Scenarios after the kilonova (Image NRAO/AUI/NSF: D. Berry)
Scenarios after the kilonova (Image NRAO/AUI/NSF: D. Berry)

An article published in the journal “Nature” describes a research on the consequences of the merger between two neutron stars observed in the emission of both electromagnetic and gravitational waves. A team of researchers led by Kunal Mooley of the US National Radio Astronomy Observatory (NRAO) used the Very Large Array (VLA) together with the Australia Telescope Compact Array and the Giant Metrewave Radio Telescope in India for three months from the beginning of September to detect the radio waves emitted by the event at the origin of the gravitational waves recorded on August 17, 2017 in the event labeled as GW170817.

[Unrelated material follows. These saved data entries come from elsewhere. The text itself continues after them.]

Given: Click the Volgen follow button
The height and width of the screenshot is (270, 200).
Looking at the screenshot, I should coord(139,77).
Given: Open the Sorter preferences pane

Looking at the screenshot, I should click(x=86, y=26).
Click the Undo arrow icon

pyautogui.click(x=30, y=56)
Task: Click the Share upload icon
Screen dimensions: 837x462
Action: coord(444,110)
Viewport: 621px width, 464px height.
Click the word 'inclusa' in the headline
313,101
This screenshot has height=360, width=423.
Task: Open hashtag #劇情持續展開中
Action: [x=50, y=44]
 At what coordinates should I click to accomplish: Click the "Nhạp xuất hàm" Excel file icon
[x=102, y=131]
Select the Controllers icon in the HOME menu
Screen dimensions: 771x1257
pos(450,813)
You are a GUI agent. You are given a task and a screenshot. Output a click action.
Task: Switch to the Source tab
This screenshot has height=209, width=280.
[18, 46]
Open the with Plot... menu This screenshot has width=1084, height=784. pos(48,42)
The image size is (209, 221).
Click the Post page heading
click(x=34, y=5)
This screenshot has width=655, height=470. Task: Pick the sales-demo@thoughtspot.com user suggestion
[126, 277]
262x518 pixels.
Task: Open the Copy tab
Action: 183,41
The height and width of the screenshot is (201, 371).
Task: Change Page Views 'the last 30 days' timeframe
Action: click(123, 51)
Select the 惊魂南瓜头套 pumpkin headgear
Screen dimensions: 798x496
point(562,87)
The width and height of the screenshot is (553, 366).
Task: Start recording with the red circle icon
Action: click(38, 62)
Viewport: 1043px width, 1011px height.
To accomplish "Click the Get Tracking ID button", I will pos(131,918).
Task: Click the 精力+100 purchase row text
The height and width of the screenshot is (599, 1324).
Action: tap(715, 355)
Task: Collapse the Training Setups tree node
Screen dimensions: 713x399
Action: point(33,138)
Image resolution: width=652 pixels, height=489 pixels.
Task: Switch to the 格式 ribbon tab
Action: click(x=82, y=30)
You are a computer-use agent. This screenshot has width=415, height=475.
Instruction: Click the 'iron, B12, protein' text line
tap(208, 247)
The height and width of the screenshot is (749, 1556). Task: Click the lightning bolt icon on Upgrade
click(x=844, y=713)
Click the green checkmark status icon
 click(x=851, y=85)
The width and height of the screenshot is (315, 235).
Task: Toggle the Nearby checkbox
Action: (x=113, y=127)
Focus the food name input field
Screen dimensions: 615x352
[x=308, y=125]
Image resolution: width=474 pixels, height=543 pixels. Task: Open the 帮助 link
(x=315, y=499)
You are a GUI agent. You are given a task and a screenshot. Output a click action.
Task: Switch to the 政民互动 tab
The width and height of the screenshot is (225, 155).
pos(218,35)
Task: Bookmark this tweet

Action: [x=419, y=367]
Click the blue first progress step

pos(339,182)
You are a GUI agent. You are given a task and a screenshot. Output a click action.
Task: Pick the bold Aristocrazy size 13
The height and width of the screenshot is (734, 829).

That event wasn’t the first detection of gravitational waves but represented a leap forward in a new branch of astronomy because it was the first observed also in electromagnetic waves with a considerable amount of instruments involved and very different electromagnetic frequencies. The combined work between the LIGO/VIRGO collaboration and a number of scientific organizations was an extraordinary event in the history of research. However, that event left several issues open for further research.

The GW170817 event caused an explosion called kilonova, but what consequences did it have? The authors of this new research tried to understand it by observing with three radio telescopes the area where the merger between two neutron stars occurred. In recent years, various theoretical models were proposed but were based on a concept that until that event was also theoretical. Finally a kilonova was identified and subsequent observations have provided some answers.

First of all, the radio waves generated by the GW170817 event were detected together with X-rays only on September 2, over two weeks after the gravitational waves and this is already a significant fact. Another key factor in this research is the intensification of these electromagnetic emissions with the passing of days.

According to the researchers, these characteristics allowed to understand what happened after the kilonova. The data collected from the many observations made allowed to establish that the jets generated by the disk formed by the materials ejected after the merger between the two neutron stars were not aligned with the Earth. This explains why the radio waves and X-rays emissions were detected well after the gravitational waves.

The doubts were between two different scenarios. In the scenario shown in the left part of the image, a jet of material that moves at almost the speed of light is projected from the area of collision against a sphere of material initially ejected by the explosion. If observed from an angle off-axis with respect to the jet, the long-term emission of radio waves and X-rays should get weaker.

In the scenario shown in the right part of the image, the jet can’t burst through the shell of explosion debris, instead it sweeps up material into a large “cocoon”, which absorbs the energy of the jet and emits X-rays and radio waves over a wider angle. In this case, the emissions of radio waves and X-rays grow in intensity.

The detections, including the most recent X-ray measurements made with NASA’s Chandra space observatory, confirm the cocoon scenario. At the heart of that cocoon a black hole probably formed and the materials ejected in the kilonova started getting attracted back to it.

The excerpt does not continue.